Your tasks ::
1. In the article on Trump and Robert F. Kennedy Jr. below, rewrite the paragraph beginning "The former independent presidential nominee" as a short bulleted list that keeps its main facts.
2. Please answer these questions using the article on Trump and Robert F. Kennedy Jr. below:
(a) At what event did Trump say he would let Kennedy "go wild" on health and food issues?
(b) Where has Kennedy been promoting Trump since he dropped out of the presidential contest?
(c) According to the line under the headline, what would Trump make it easier for corporations to do to the air and the water?
3. Pick up the article on Trump and Robert F. Kennedy Jr. below and continue it from the sentence that ends "banned in other countries?"

START Passage

Trump and Robert F. Kennedy Jr. Won’t Make America Healthy Again
Despite their attempts to rewrite history, Trump’s record proves he’ll make it easier for corporations to pollute our air, poison our water, and allow toxic chemicals in our food.
At his horrific Madison Square Garden rally on Sunday, Donald Trump said he would let Robert F. Kennedy Jr. “go wild” on health and food issues. Kennedy has spent the last few months since dropping out of the presidential contest promoting Donald Trump at his rallies and on social media.
The former independent presidential nominee has raised important questions about the troubling increase of chronic disease in America and the dangers of corporate capture at our food and drug regulatory agencies. Why don’t we get dangerous pesticides off our crops? Why can’t we tackle the chronic disease crisis by making it easier for people to eat fresh, nutritious, local food? Why are Americans allowed to eat cancer-causing food additives banned in other countries?

END Passage
START Data extracts

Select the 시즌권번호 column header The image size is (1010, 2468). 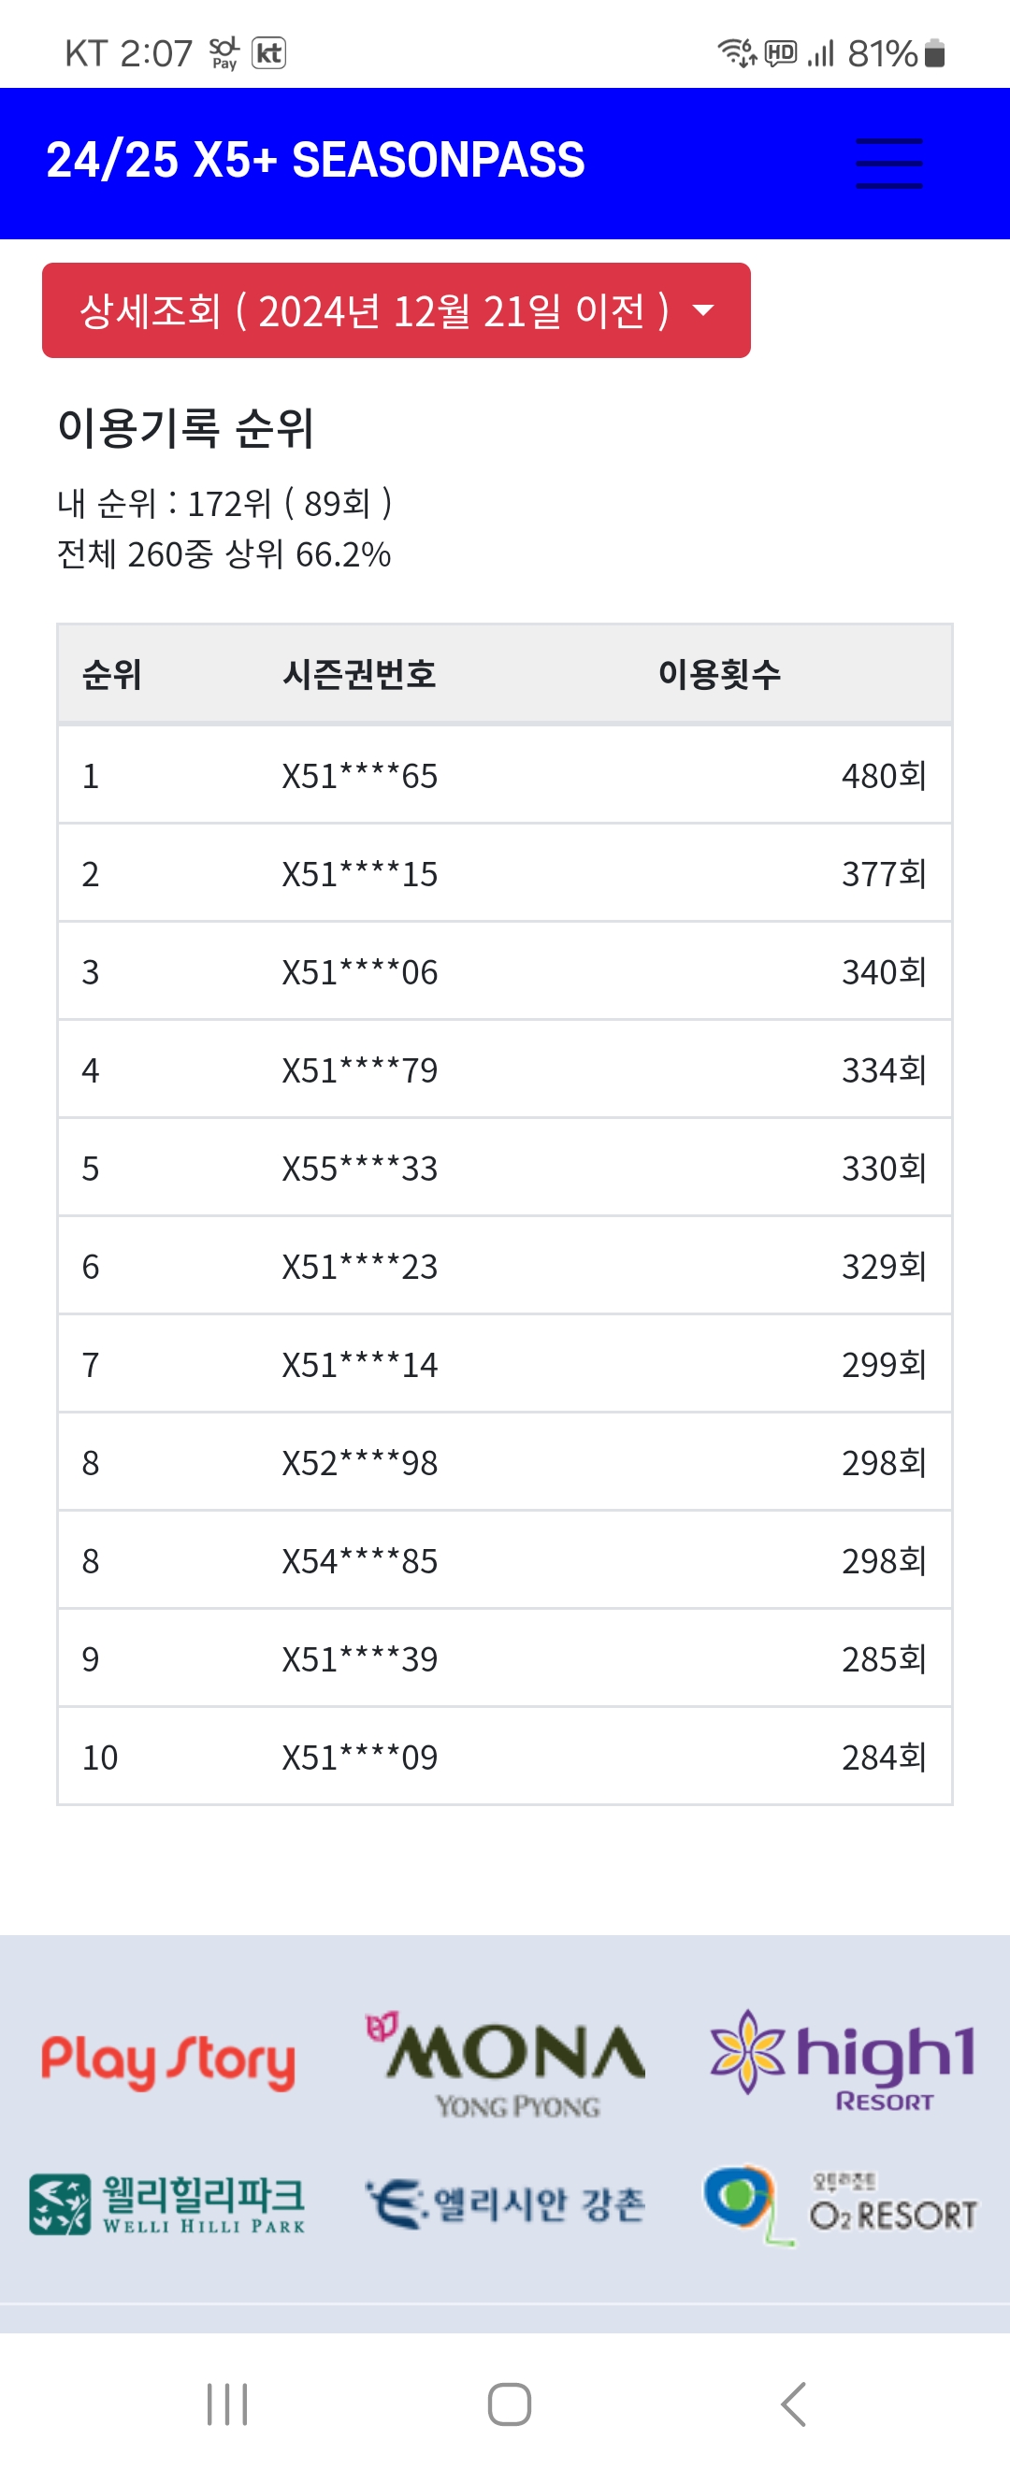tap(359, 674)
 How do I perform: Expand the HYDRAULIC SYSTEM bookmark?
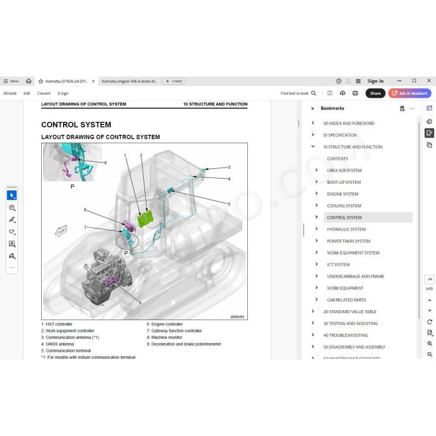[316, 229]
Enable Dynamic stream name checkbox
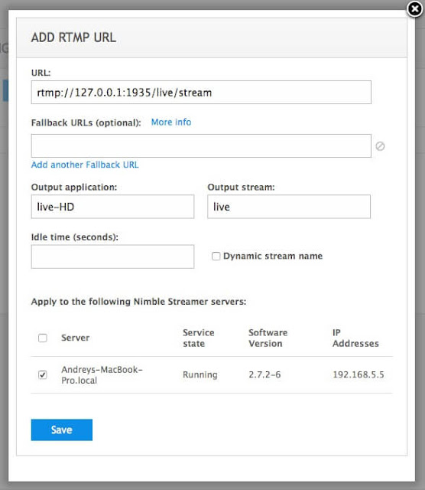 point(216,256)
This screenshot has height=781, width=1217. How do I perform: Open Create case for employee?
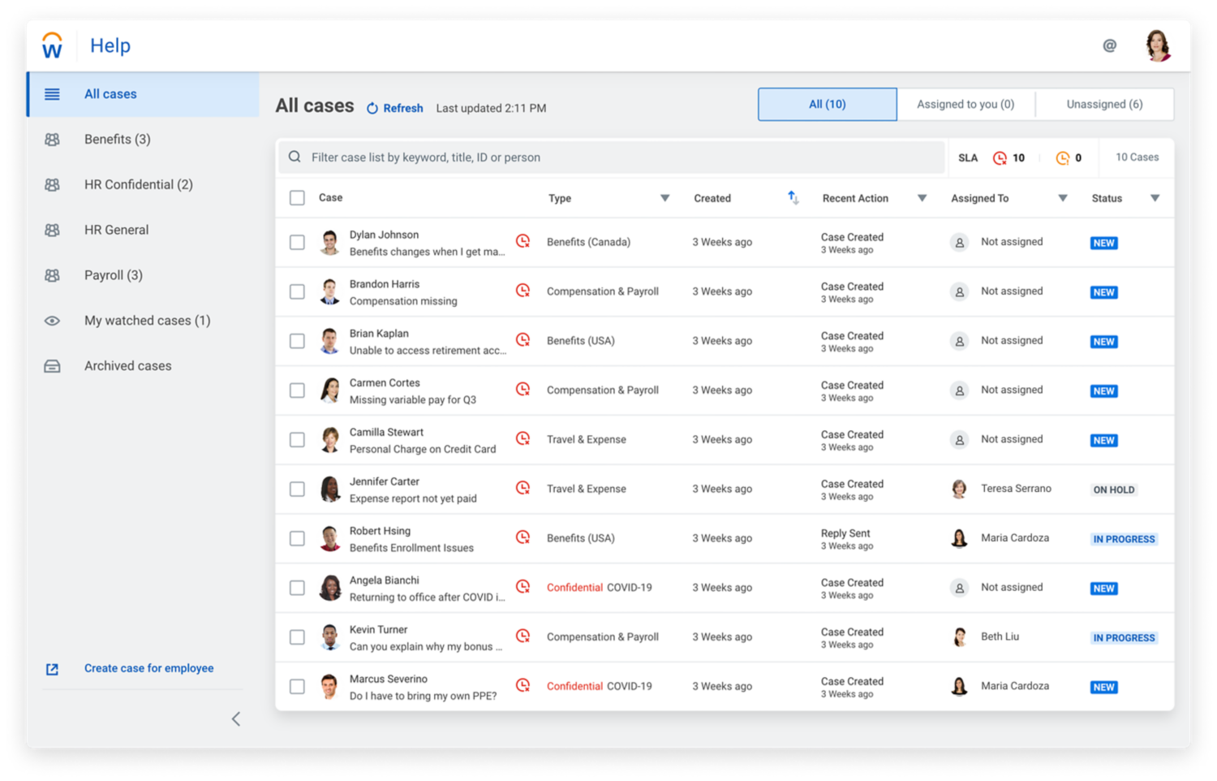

END Data extracts

Results by task ::
1.
- Kennedy, the former independent presidential nominee, has raised important questions about the troubling rise in chronic disease in America.
- He has also raised questions about corporate capture at the food and drug regulatory agencies.
- He asks why dangerous pesticides are not removed from crops.
- He asks why the chronic disease crisis cannot be tackled by making fresh, nutritious, local food easier to eat.
- He asks why Americans may eat cancer-causing food additives that other countries ban.

2.
(a) At his Madison Square Garden rally on Sunday.
(b) At Trump's rallies and on social media.
(c) To pollute the air and poison the water.

3.
Unfortunately, Kennedy’s answer to these very real questions—to make America healthy again by reelecting Donald Trump—is shockingly misguided and absurd, given the former president’s record on these issues:
- Former President Trump weakened Clean Water Act protections, dismantled air pollution standards, and stalled or reversed bans on toxic chemicals like chlorpyrifos and perchlorate—both linked to serious health risks, including developmental issues in children.
- He appointed corporate insiders and lobbyists to oversee our environmental and chemical laws, undermining our watchdog agencies by turning them into extensions of the industries they were meant to regulate.
- He picked a Big Pharma executive to run the FDA, a coal insider to oversee the EPA, and an oil lobbyist to oversee conserving our natural resources.
- Trump’s appointees pressured regulators to cover up evidence of the dangers posed by toxic chemicals, according to new allegations by whistleblowers.
- The Trump administration consistently favored Big Agriculture, and hurt small farmers by undermining rural development and prioritizing massive industrial farms that could care less about toxic pesticides in our food.
In Congress, my colleagues and I have fought to improve nutrition and tackle the chronic disease crisis, only to face constant resistance from Trump and his allies.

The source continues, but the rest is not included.